Recently we got a taste of our own medicine, however. Twice in the same week we complained about the terrible oppressive heat and humidity we’d been experiencing with five days in a row in the 90s. Once we made the mistake of making that complaint to a friend from Southeast Asia. The other time it was to somebody from Houston. Neither of them showed us any sympathy at all. They just laughed and said this so-called heat was nothing, implying that we were soft — or to use a term from my childhood, “wimpy.” I confess it is true. I’m a heat wimp.
My good friend who grew up in the mountains of New York, went to college at Middlebury, and then lived in Vermont for many years, but is now a professor at a college in South Dakota just texted me a photo of his car dashboard. He was on his way from Montana down to Nevada. When he woke in the morning, the temperature was in the low 40s. When he texted me from somewhere in Utah where he stopped at a rest area for the night, his dashboard read 116 degrees Fahrenheit. He feared his camping gear was going to melt. It reminded us of how the airport in Phoenix for the first time ever had to shut down for a day because the temperature had reached something like 125 degrees. Not only was that too high for luggage workers to be on the tarmac, but apparently at that temperature the air isn’t even dense enough for jets to take off in the normal runway distance.
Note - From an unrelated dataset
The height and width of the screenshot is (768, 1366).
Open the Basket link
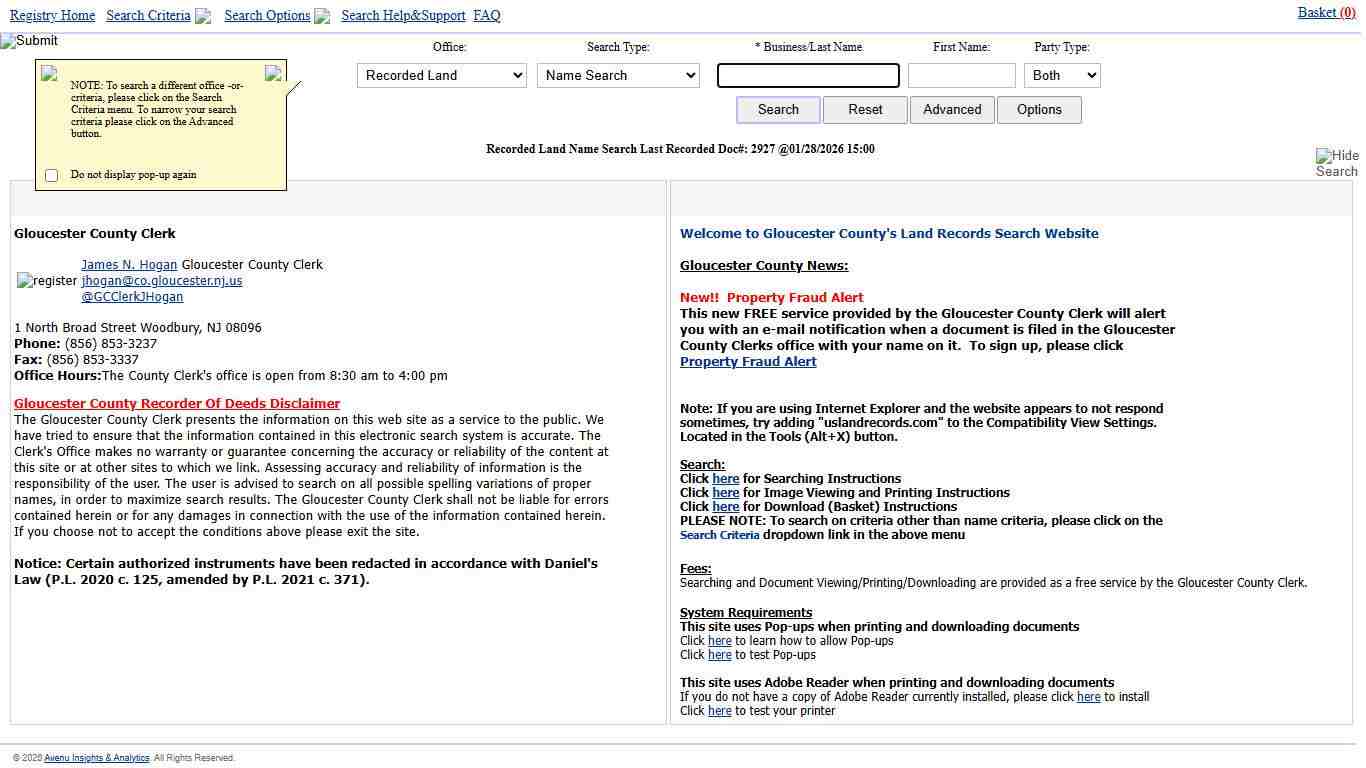point(1325,12)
Speaking of heat, one of my brothers lived in Alaska for eight years, working for the Alaska Native Tribal Health Consortium (ANTHC). A considerable amount of health concerns that organization now deals with, or is preparing to deal with, relate to climate change and its impacts. These include dramatically changing food supplies for those living a subsistence lifestyle, and also impacts on work, incomes and livelihoods of entire communities impacted by collapsing fishing industries. Sometimes the health issues are very dramatic: entire villages sinking into the ocean as sea-levels rise and permafrost melts.
For a couple years now my brother has been forwarding me the weekly electronic newsletter “The Northern Climate Observer” that ANTHC co-publishes. It is a “compilation of articles and observations about changing environment and climate, and the impacts on Northern communities.” It is fascinating and an important way for me to stay informed, and is often relevant to my current writing projects about rivers, trout and ecology. It is also discouraging reading about the devastating impacts of climate change.
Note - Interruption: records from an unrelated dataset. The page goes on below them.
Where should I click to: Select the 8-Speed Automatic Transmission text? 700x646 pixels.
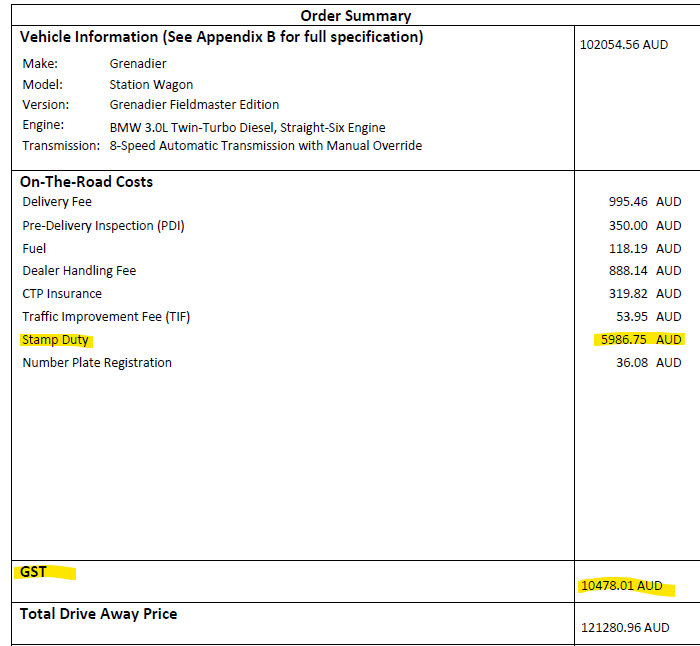(x=265, y=146)

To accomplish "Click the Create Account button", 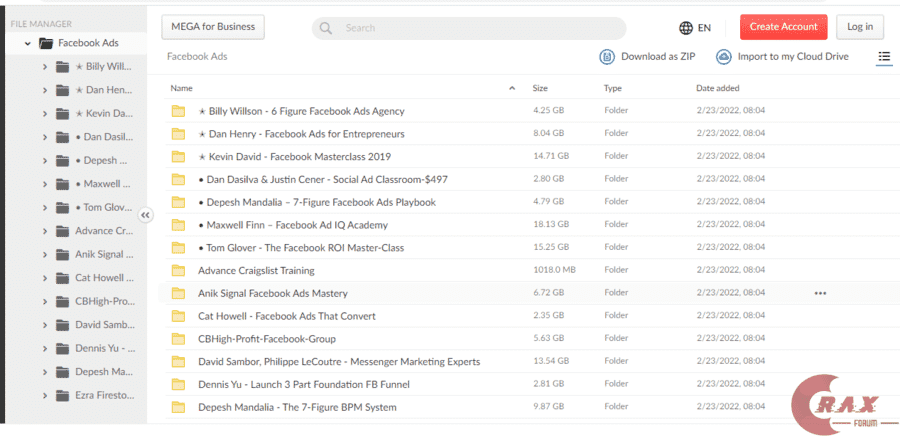I will tap(783, 27).
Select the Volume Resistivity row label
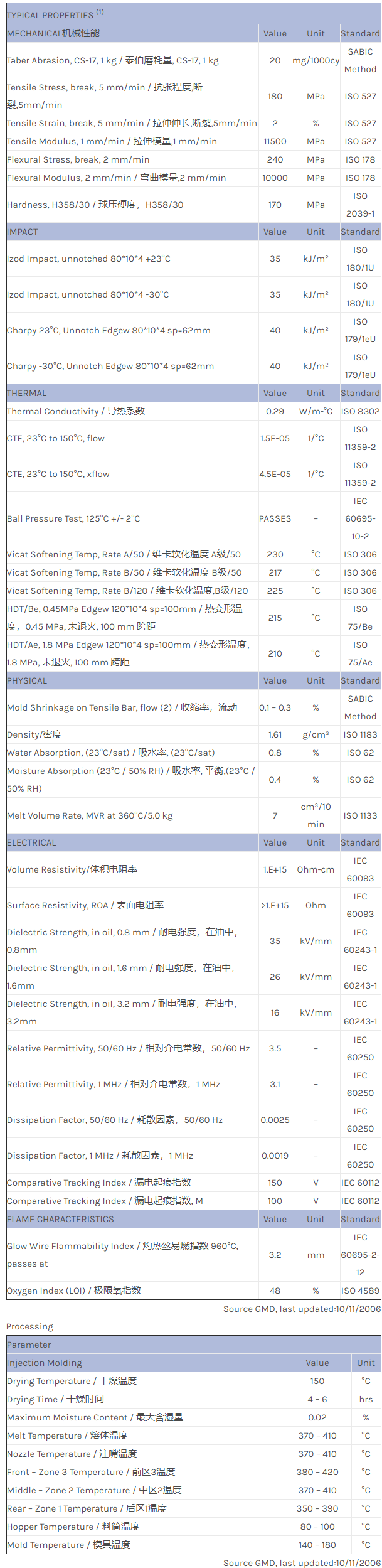 point(72,869)
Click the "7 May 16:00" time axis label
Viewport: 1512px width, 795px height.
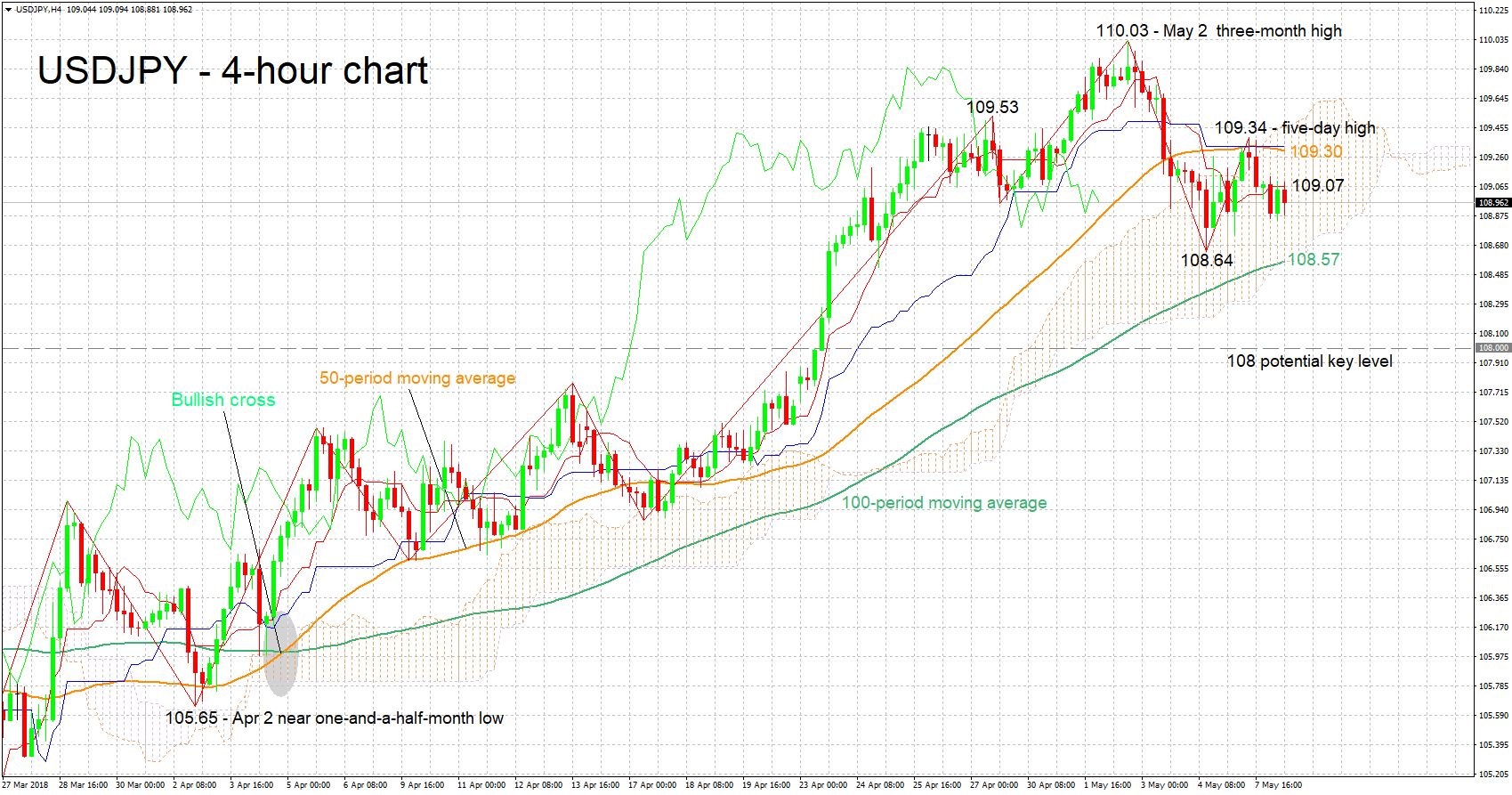[x=1278, y=785]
I don’t know what long-term coping strategies are going to be required in Vermont and the world. My short-term coping strategy is to get out of bed at 5:30 a.m. when I first start waking up, instead of staying huddled under my covers for another hour pretending to sleep like I do in January. My wife opens up all the windows in the house and turns on the fans to suck in some relatively cooler air while we have a chance. Then we hop on our bikes and do a morning loop. We do not even vaguely resemble the sort of avid bikers for whom a “morning loop” is a trip up to the top of the Snow Bowl and back, or a little jaunt to circumnavigate the entire county. Our morning loop is a leisurely 45-minute pedal of only six to eight miles. Ideally — at least on Wednesdays and Saturdays — toward the end of our loop we pedal down Exchange Street, and to the Middlebury Farmers Market. In addition to filling our paneers with fresh produce, we also grab bread and a pastry (or two) from one (or more) of our favorite bakers. On mornings when I might not feel motivated to bike, my wife always mentions a Good Companion Bakery almond croissant as the bribe that gets me going. Sometimes we sit at the market and eat the pastry there. Sometimes we bring it home to enjoy at the breakfast table after we shut all the windows and close up the house for the day.
I don’t think our coping mechanism is a very good long-term strategy for dealing with climate change. Given that the calories in an almond croissant might exceed the calories burned in an hour of biking, it’s probably not even a good coping mechanism for short-term health issues related to my creeping-up age. As a coping mechanism for a hot summer day, however, it seems to be working.